Records provided: Begin

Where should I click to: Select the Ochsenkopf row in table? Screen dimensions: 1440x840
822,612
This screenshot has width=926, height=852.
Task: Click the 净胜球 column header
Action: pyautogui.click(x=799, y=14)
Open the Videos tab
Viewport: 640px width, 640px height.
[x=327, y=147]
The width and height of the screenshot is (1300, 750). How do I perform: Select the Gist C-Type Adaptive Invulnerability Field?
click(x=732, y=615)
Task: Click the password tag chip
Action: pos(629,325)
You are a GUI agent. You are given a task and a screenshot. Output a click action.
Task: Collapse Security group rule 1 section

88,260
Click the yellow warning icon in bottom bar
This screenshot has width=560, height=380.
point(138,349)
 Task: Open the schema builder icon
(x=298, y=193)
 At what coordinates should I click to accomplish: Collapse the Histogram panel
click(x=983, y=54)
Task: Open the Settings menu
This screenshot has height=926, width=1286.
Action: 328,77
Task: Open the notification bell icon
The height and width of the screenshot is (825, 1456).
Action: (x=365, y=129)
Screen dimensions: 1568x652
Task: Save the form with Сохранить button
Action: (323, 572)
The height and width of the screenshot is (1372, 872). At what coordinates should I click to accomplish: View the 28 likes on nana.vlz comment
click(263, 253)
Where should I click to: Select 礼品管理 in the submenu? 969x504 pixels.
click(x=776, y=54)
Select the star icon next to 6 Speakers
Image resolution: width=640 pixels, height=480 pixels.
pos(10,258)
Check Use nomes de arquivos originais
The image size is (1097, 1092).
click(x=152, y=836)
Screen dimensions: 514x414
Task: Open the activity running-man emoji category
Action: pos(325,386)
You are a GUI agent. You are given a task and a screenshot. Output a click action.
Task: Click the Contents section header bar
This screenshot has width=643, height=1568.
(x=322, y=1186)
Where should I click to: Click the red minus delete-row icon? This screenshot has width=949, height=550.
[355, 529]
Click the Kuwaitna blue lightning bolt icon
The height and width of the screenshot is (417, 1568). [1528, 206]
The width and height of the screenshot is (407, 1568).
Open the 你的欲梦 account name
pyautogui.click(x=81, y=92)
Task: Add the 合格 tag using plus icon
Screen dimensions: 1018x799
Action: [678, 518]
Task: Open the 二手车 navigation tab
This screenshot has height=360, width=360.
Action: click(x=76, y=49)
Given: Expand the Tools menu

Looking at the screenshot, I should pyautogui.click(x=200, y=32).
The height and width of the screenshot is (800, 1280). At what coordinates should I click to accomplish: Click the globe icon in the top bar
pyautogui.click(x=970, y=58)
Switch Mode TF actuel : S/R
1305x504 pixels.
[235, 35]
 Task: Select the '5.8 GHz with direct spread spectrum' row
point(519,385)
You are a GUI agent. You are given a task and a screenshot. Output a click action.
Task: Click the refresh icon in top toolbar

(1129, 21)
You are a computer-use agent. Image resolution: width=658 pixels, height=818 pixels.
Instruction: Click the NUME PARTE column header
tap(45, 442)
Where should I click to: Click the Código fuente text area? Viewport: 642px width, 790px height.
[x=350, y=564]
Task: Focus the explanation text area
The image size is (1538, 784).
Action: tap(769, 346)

Records provided: End

▸ Instructions for the task
Output only the lines running from the line with "Open the 你的欲梦 account name" through the final line of the data, inclusive.

▸ Result of this task
Open the 你的欲梦 account name
pyautogui.click(x=81, y=92)
Task: Add the 合格 tag using plus icon
Screen dimensions: 1018x799
Action: [678, 518]
Task: Open the 二手车 navigation tab
This screenshot has height=360, width=360.
Action: click(x=76, y=49)
Given: Expand the Tools menu

Looking at the screenshot, I should pyautogui.click(x=200, y=32).
The height and width of the screenshot is (800, 1280). At what coordinates should I click to accomplish: Click the globe icon in the top bar
pyautogui.click(x=970, y=58)
Switch Mode TF actuel : S/R
1305x504 pixels.
[235, 35]
 Task: Select the '5.8 GHz with direct spread spectrum' row
point(519,385)
You are a GUI agent. You are given a task and a screenshot. Output a click action.
Task: Click the refresh icon in top toolbar

(1129, 21)
You are a computer-use agent. Image resolution: width=658 pixels, height=818 pixels.
Instruction: Click the NUME PARTE column header
tap(45, 442)
Where should I click to: Click the Código fuente text area? Viewport: 642px width, 790px height.
[x=350, y=564]
Task: Focus the explanation text area
The image size is (1538, 784).
Action: tap(769, 346)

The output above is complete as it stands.